I sit, tucked away on the third floor at the Brentwood Bay Resort. We are closed for guests and have been for an entire week now. Room 310 is mine until the end of whatever it is we are all about to live through. I can stay as often or as little as I like, with the exception of Fridays when I am on shift as the mandatory duty manager for a 24 hour period. Today is my first overnight, and soon I’ll make dinner in our eerily empty kitchen and walk the security rounds to make sure that the property is tucked in tight.
There are 10 of us who are cleared to come and go from the resort. We are the last 10 people still currently employed. We have committed to seeing only each other, or the people the we live with, as long as the people that we live with are being careful in their own lives. We often eat lunch together at the large boardroom table I pushed together in our smaller, most elegant restaurant. All of this means that as a group we feel a level of safety, at least for now.
The stunning fragility of everything that we do and all of the relationships that we have has been thrown into sharp relief for me in the last 14 days. Two weeks ago we had a thriving business. We were busy, the property was filled with happy and laughing (sometimes sullen and sulky) guests who were ours to look after. Within a matter of days we had no one to keep our doors open for, and we swiftly shut down service in every single one of our venues. We had management meetings twice a day to asses the latest news, the latest revenue reports, and the latest cancellations. Our game plan changed at every meeting, leaving us breathless with the speed with which it was all unfolding.

■ **Supplied entries**
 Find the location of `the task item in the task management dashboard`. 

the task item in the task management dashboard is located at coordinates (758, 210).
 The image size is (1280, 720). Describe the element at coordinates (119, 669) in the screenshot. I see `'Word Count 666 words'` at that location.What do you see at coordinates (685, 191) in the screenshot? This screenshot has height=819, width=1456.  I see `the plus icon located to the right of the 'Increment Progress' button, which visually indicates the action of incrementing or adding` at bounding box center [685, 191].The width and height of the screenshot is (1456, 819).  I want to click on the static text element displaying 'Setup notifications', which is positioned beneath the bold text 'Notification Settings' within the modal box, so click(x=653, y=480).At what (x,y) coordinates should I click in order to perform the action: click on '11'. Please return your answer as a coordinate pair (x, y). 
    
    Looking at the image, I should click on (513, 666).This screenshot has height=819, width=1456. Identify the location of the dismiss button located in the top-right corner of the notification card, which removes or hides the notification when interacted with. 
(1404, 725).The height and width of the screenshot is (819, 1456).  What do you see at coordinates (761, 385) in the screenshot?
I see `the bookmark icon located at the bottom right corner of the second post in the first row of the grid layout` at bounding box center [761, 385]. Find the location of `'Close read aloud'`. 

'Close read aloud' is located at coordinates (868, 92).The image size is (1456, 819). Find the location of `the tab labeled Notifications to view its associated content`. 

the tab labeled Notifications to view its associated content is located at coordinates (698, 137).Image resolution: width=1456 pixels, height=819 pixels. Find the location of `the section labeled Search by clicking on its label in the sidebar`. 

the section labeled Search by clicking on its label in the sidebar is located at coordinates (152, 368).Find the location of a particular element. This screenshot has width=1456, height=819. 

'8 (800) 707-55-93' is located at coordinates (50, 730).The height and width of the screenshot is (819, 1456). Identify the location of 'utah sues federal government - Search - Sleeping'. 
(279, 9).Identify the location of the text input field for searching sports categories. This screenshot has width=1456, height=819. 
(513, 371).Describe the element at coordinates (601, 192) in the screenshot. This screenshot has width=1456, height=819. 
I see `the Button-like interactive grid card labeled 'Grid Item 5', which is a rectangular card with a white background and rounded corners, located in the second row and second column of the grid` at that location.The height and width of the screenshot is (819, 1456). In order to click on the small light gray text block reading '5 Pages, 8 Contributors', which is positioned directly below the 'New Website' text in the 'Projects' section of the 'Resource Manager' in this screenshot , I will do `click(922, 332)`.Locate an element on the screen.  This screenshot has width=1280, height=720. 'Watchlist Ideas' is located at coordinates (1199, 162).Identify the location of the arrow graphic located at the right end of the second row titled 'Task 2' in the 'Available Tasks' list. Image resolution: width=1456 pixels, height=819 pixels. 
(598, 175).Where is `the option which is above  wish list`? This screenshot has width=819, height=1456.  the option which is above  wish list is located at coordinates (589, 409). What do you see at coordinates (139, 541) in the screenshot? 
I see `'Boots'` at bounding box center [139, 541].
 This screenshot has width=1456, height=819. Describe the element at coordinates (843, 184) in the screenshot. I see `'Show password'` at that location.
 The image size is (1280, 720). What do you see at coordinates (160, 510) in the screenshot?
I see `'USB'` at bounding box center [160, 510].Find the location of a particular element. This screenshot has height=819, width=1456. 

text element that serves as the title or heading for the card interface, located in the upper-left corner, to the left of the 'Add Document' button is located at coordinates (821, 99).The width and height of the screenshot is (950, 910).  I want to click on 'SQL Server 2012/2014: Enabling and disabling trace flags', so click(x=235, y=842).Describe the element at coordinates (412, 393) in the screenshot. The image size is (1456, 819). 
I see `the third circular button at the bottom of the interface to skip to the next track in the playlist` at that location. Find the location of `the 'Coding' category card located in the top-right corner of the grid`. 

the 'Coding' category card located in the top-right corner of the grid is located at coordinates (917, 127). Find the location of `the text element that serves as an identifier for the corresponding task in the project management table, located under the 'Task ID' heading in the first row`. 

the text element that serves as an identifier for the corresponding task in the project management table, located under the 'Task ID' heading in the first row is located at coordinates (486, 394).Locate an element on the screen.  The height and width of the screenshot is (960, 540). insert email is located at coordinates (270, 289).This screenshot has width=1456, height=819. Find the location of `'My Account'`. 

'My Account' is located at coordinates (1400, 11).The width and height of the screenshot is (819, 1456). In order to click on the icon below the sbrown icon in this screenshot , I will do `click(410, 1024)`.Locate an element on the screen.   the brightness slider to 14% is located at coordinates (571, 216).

■ **What you will do**
A. Answer each question from the resort shutdown excerpt above.
(i) Which room is the writer's?
(ii) How many people are cleared to come and go from the resort?
(iii) How often were the management meetings held?
B. Reproduce the passage of the resort shutdown excerpt that opens with the words containing "There are 10" and closes with "least for now.".

■ **Solved problems**
A.
(i) Room 310.
(ii) 10.
(iii) Twice a day.

B.
There are 10 of us who are cleared to come and go from the resort. We are the last 10 people still currently employed. We have committed to seeing only each other, or the people the we live with, as long as the people that we live with are being careful in their own lives. We often eat lunch together at the large boardroom table I pushed together in our smaller, most elegant restaurant. All of this means that as a group we feel a level of safety, at least for now.